## Written instruction
Rewrite the lines below, swapping every "GUI agent" for "screen agent" and leaving everything else untouched.

## Supplied material
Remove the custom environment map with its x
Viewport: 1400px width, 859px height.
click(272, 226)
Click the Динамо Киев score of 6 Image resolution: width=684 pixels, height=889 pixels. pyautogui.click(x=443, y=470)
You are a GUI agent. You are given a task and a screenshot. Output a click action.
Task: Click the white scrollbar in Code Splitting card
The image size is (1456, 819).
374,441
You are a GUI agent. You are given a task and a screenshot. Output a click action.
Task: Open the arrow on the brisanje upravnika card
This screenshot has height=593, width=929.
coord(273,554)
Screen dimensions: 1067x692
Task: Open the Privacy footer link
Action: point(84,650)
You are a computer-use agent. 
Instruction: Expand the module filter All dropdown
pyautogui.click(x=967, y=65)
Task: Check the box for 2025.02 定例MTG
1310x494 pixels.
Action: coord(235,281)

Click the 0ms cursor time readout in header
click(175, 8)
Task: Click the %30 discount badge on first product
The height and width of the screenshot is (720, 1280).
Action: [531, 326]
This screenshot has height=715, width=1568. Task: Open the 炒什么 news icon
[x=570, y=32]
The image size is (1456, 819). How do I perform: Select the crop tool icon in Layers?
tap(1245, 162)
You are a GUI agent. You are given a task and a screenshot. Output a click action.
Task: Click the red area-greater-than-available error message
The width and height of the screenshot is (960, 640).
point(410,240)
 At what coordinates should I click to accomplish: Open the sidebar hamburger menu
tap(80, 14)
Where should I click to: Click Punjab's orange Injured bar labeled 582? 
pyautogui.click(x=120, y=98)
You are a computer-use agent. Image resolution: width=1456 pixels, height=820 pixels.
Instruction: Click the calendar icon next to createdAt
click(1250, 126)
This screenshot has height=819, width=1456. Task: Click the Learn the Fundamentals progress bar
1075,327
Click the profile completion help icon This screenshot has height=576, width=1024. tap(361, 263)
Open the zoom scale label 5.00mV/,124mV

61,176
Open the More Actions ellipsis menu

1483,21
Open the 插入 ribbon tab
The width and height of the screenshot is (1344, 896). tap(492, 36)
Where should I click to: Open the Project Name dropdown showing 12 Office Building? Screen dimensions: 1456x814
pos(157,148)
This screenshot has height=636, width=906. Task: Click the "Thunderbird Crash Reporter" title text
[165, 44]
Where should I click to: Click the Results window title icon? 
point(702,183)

## Solution to this problem
Remove the custom environment map with its x
Viewport: 1400px width, 859px height.
click(272, 226)
Click the Динамо Киев score of 6 Image resolution: width=684 pixels, height=889 pixels. pyautogui.click(x=443, y=470)
You are a screen agent. You are given a task and a screenshot. Output a click action.
Task: Click the white scrollbar in Code Splitting card
The image size is (1456, 819).
374,441
You are a screen agent. You are given a task and a screenshot. Output a click action.
Task: Open the arrow on the brisanje upravnika card
This screenshot has height=593, width=929.
coord(273,554)
Screen dimensions: 1067x692
Task: Open the Privacy footer link
Action: point(84,650)
You are a computer-use agent. 
Instruction: Expand the module filter All dropdown
pyautogui.click(x=967, y=65)
Task: Check the box for 2025.02 定例MTG
1310x494 pixels.
Action: coord(235,281)

Click the 0ms cursor time readout in header
click(175, 8)
Task: Click the %30 discount badge on first product
The height and width of the screenshot is (720, 1280).
Action: [531, 326]
This screenshot has height=715, width=1568. Task: Open the 炒什么 news icon
[x=570, y=32]
The image size is (1456, 819). How do I perform: Select the crop tool icon in Layers?
tap(1245, 162)
You are a screen agent. You are given a task and a screenshot. Output a click action.
Task: Click the red area-greater-than-available error message
The width and height of the screenshot is (960, 640).
point(410,240)
 At what coordinates should I click to accomplish: Open the sidebar hamburger menu
tap(80, 14)
Where should I click to: Click Punjab's orange Injured bar labeled 582? 
pyautogui.click(x=120, y=98)
You are a computer-use agent. Image resolution: width=1456 pixels, height=820 pixels.
Instruction: Click the calendar icon next to createdAt
click(1250, 126)
This screenshot has height=819, width=1456. Task: Click the Learn the Fundamentals progress bar
1075,327
Click the profile completion help icon This screenshot has height=576, width=1024. tap(361, 263)
Open the zoom scale label 5.00mV/,124mV

61,176
Open the More Actions ellipsis menu

1483,21
Open the 插入 ribbon tab
The width and height of the screenshot is (1344, 896). tap(492, 36)
Where should I click to: Open the Project Name dropdown showing 12 Office Building? Screen dimensions: 1456x814
pos(157,148)
This screenshot has height=636, width=906. Task: Click the "Thunderbird Crash Reporter" title text
[165, 44]
Where should I click to: Click the Results window title icon? 
point(702,183)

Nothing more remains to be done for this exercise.